Age‐related neurodegenerative diseases

Converging evidence indicates the dysregulation of unique cytosolic compartments called stress granules (SGs) might facilitate the accumulation of toxic protein aggregates that underlie many age‐related neurodegenerative pathologies (ANPs). SG dynamics are particularly susceptible to the cellular conditions that are commonly induced by aging, including the elevation in reactive oxygen species and increased concentration of aggregate‐prone proteins. In turn, the persistent formation of these compartments is hypothesized to serve as a seed for subsequent protein aggregation. Notably, the protein quality control (PQC) machinery responsible for inhibiting persistent SGs (e.g., Hsc70–BAG3) can become compromised with age, suggesting that the modulation of such PQC mechanisms could reliably inhibit pathological processes of ANPs. As exemplified in the context of accelerated aging syndromes (i.e., Hutchinson–Gilford progeria), PQC enhancement is emerging as a potential therapeutic strategy, indicating similar techniques might be applied to ANPs. Collectively, these recent findings advance our understanding of how the processes that might facilitate protein aggregation are particularly susceptible to aging conditions, and present investigators with an opportunity to develop novel targets for ANPs.
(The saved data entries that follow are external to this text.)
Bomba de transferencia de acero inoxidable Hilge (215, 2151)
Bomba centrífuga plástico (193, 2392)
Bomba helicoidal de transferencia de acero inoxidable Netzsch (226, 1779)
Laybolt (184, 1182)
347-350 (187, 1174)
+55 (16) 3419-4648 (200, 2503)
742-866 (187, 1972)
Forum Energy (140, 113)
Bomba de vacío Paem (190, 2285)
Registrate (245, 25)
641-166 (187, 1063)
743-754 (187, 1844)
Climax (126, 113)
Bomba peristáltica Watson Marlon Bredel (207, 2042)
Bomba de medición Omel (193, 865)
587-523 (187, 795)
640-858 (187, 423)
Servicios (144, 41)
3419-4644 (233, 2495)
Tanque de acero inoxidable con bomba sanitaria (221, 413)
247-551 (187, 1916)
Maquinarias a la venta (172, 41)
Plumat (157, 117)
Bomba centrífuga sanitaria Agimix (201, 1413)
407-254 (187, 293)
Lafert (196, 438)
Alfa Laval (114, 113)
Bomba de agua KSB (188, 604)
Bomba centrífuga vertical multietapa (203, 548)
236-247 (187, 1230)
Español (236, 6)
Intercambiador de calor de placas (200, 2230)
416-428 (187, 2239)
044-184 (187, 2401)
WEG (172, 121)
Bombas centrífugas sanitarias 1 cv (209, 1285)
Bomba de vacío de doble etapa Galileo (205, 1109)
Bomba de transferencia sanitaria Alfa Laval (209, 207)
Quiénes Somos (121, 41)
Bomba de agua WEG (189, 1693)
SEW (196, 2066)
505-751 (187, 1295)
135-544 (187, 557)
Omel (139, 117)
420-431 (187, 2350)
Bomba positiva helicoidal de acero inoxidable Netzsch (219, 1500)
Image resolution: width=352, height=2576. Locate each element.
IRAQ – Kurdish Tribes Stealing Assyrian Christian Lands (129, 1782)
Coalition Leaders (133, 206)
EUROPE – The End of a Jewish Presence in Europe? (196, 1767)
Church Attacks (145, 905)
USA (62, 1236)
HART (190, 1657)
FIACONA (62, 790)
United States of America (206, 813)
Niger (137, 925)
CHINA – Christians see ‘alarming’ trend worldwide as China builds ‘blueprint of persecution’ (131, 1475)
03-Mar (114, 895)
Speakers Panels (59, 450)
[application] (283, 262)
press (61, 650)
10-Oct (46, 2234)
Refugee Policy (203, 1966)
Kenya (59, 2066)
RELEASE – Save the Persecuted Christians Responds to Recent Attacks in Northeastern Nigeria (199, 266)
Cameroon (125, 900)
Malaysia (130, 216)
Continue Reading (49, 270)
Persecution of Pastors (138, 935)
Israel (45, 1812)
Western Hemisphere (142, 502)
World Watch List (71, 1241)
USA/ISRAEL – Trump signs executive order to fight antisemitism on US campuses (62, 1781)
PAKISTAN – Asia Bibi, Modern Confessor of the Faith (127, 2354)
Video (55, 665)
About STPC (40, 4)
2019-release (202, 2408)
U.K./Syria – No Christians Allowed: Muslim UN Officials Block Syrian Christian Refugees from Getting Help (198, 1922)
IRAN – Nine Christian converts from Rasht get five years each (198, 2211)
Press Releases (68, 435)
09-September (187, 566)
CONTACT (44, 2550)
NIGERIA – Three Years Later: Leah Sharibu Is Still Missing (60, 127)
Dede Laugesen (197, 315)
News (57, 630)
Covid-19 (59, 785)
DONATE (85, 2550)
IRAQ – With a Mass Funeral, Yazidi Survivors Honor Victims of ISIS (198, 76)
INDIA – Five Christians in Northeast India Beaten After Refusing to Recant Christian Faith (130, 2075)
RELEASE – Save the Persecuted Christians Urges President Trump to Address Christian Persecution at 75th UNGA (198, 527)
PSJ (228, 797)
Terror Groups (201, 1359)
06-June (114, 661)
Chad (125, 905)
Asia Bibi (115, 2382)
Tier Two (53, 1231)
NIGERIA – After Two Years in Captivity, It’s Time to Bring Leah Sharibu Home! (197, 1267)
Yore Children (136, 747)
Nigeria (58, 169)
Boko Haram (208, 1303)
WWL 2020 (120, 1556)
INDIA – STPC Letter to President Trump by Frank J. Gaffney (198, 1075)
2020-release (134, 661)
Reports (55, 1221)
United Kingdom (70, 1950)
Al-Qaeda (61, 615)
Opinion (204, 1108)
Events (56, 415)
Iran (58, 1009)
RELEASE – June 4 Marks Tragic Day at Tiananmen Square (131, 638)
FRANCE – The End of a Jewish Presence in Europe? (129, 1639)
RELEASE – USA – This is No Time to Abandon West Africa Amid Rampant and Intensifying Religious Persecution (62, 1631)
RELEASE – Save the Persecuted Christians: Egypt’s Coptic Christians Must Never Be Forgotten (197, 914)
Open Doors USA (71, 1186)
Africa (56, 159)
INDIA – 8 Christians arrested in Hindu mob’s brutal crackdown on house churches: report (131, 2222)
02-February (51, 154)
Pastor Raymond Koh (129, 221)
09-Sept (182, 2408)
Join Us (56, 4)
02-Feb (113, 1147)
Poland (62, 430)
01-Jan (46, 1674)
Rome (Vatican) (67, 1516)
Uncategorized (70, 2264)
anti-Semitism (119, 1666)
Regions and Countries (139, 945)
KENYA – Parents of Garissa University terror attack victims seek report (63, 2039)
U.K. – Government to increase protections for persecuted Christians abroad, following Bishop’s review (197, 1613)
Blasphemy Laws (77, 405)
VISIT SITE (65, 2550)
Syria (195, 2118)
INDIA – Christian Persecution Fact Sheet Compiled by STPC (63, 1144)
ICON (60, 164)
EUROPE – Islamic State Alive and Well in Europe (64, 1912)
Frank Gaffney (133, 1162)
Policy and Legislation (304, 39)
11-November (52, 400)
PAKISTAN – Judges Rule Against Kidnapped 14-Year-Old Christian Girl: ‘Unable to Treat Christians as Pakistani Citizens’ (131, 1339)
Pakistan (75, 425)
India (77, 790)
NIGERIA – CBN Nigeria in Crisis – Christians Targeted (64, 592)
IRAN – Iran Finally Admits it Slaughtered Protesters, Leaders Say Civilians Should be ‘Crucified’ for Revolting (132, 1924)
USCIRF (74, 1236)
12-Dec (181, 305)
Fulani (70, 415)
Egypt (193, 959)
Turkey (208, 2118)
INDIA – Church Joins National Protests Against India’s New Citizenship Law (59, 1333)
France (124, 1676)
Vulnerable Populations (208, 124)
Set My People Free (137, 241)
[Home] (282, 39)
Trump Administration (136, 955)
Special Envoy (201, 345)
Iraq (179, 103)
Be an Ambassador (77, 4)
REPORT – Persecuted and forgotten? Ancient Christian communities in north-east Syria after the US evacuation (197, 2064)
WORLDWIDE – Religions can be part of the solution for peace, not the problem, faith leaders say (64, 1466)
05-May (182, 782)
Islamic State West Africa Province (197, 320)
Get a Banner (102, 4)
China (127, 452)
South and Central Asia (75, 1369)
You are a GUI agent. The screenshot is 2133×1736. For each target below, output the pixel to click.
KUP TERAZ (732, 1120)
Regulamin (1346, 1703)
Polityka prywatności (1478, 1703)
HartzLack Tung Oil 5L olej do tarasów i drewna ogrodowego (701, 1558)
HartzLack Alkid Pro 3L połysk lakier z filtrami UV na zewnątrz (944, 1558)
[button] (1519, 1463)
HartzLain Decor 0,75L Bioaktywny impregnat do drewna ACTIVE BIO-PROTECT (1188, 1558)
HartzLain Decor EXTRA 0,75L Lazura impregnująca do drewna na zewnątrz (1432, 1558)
Proposed mechanism by which age‐dependent stress granule (SG) dysregulation facilitates pathological aggregation of proteins. SGs are transient, cytosolic compartments that sequester messenger RNA upon cellular detection of stress factors, such as reactive oxygen species/reactive nitrogen species (ROS/RNS); upon the removal of a transient stressor, SG disassembly is facilitated by certain protein quality control mechanisms, specifically the Hsc70–BAG3 complex. Aging is associated with increased concentrations of ROS/RNS as well as aggregate‐prone polypeptides; such conditions are capable of inducing SG formation and inhibiting SG disassembly, respectively.